Hydrological processes are fundamental contributors to ambient environmental conditions and planetary health (as geomorphological engines, vectors of dissolved and suspended compounds, and core properties of ecosystems), to the provision of water quantity and quality for direct and indirect human needs, and to the formation of hazards and security issues through their variations and extrema. Hydrological processes and patterns are highly diverse and undergo complex development across and along interfaces, landscapes, gradients and scales. Their emergence and intensity are often non-linear over a wide range of spatial, temporal and frequency scales, and their complexity is highly heterogeneous geographically and hydroclimatically, reflecting both geophysical and anthropogenic influences. Variabilities and changes in external drivers and internal characteristics of hydrological systems combine to induce shifts in the characteristics of hydrological dynamics, thereby producing multiple challenges for economic development and security.

They also occur within the broader context of emerging and accelerating challenges posed by the Anthropocene (Steffen et al. Citation2011, Bai et al. Citation2016, Brondizio et al. Citation2016), which underpin the goals developed for a sustainable future at the Rio+20 Conference (United Nations Citation2012) and, subsequently, for the 2030 Agenda for Sustainable Development (United Nations Citation2015). Within Agenda 2030, water is the focus of Sustainable Development Goal 6 (SDG 6). Its stature, therefore, has increased significantly from the United Nations (UN) Millennium Development Goals (MDGs) of 2000 where water was subsumed within a broader suite of environmental objectives. Moreover, water is a connector and integrator and SDG 6 is interlinked with many targets of other SDGs (ICSU Citation2017, UN Water Citation2018), which requires analysis through a nexus approach (Liu et al. Citation2017, Cudennec et al. Citation2018, Connor et al. Citation2020, Heal et al. Citation2021). The monitoring of progress towards SDG 6 targets and on interlinkages (UN Water Citation2018, and progress reports available at https://www.unwater.org/publications/sdg-6-progress-reports) indicates that progress is not on a trajectory to meet the targeted ambitions in 2030.

Provided material —
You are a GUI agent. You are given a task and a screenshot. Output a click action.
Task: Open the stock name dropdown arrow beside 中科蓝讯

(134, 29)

---

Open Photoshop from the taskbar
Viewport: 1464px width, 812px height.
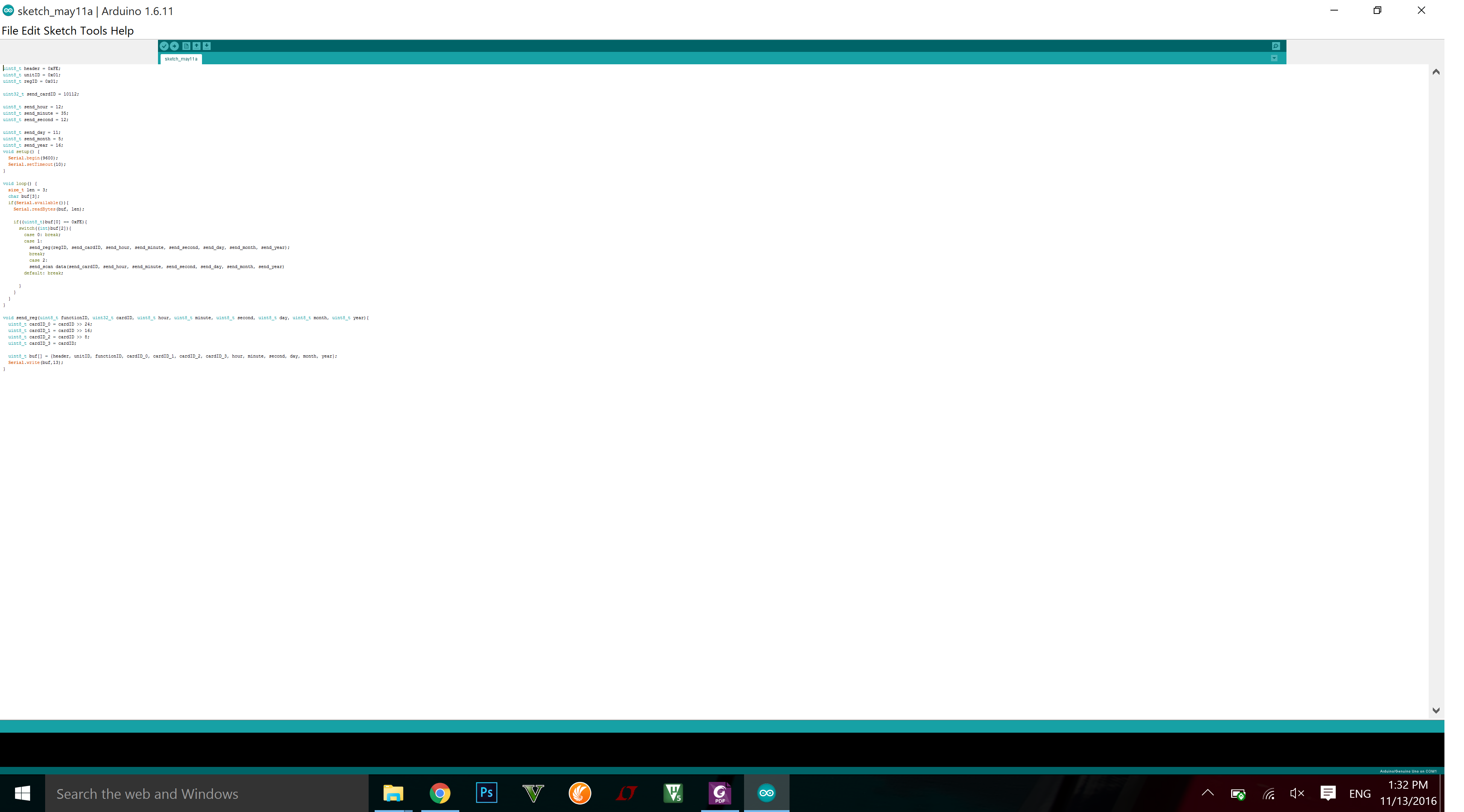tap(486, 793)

* * *

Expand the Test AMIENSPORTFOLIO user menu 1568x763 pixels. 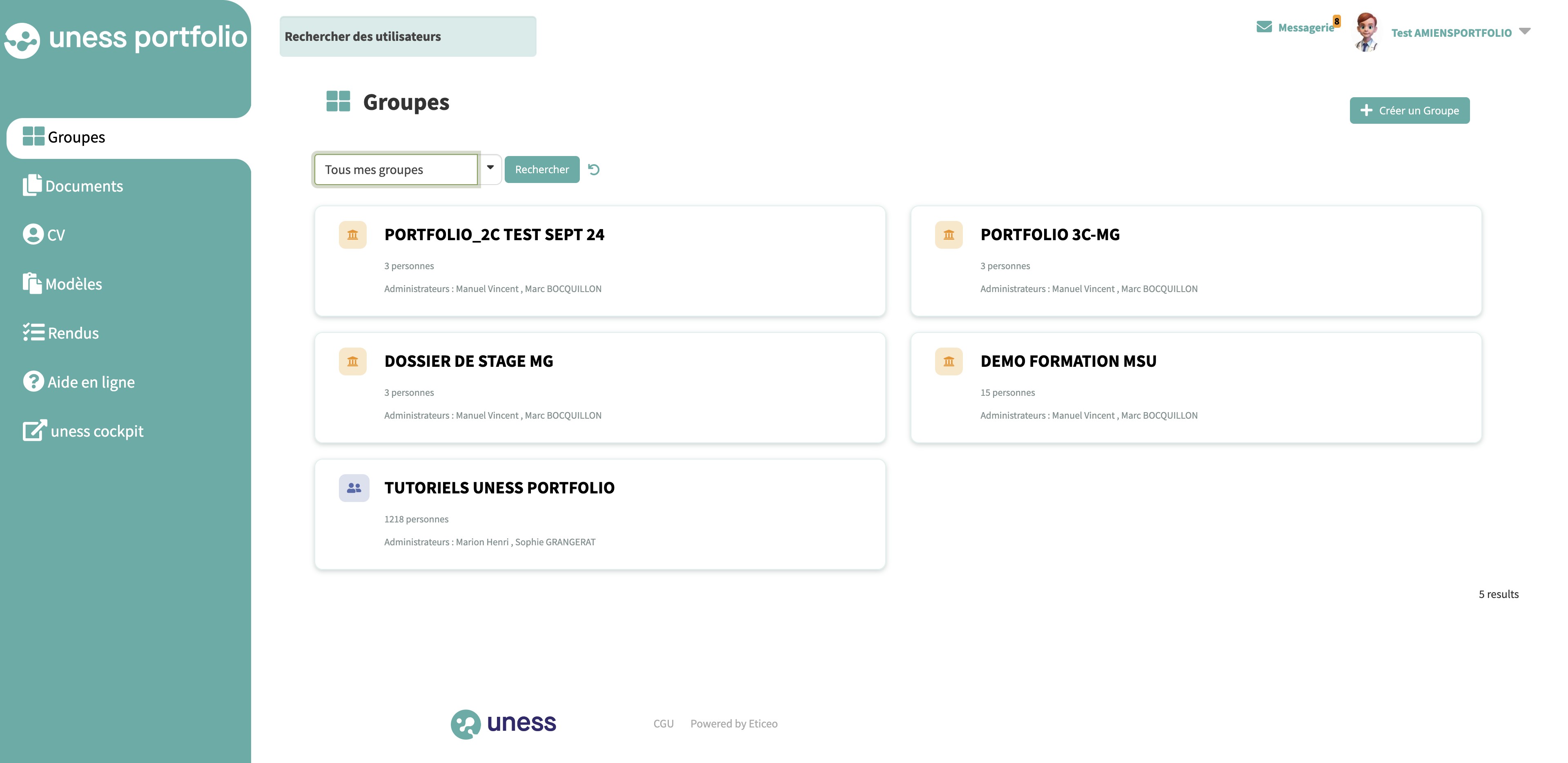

Request — Copy out the full passage on hydrological processes and the water goal, from its first sentence to its last, without changing a word.

Full response —
Hydrological processes are fundamental contributors to ambient environmental conditions and planetary health (as geomorphological engines, vectors of dissolved and suspended compounds, and core properties of ecosystems), to the provision of water quantity and quality for direct and indirect human needs, and to the formation of hazards and security issues through their variations and extrema. Hydrological processes and patterns are highly diverse and undergo complex development across and along interfaces, landscapes, gradients and scales. Their emergence and intensity are often non-linear over a wide range of spatial, temporal and frequency scales, and their complexity is highly heterogeneous geographically and hydroclimatically, reflecting both geophysical and anthropogenic influences. Variabilities and changes in external drivers and internal characteristics of hydrological systems combine to induce shifts in the characteristics of hydrological dynamics, thereby producing multiple challenges for economic development and security.

They also occur within the broader context of emerging and accelerating challenges posed by the Anthropocene (Steffen et al. Citation2011, Bai et al. Citation2016, Brondizio et al. Citation2016), which underpin the goals developed for a sustainable future at the Rio+20 Conference (United Nations Citation2012) and, subsequently, for the 2030 Agenda for Sustainable Development (United Nations Citation2015). Within Agenda 2030, water is the focus of Sustainable Development Goal 6 (SDG 6). Its stature, therefore, has increased significantly from the United Nations (UN) Millennium Development Goals (MDGs) of 2000 where water was subsumed within a broader suite of environmental objectives. Moreover, water is a connector and integrator and SDG 6 is interlinked with many targets of other SDGs (ICSU Citation2017, UN Water Citation2018), which requires analysis through a nexus approach (Liu et al. Citation2017, Cudennec et al. Citation2018, Connor et al. Citation2020, Heal et al. Citation2021). The monitoring of progress towards SDG 6 targets and on interlinkages (UN Water Citation2018, and progress reports available at https://www.unwater.org/publications/sdg-6-progress-reports) indicates that progress is not on a trajectory to meet the targeted ambitions in 2030.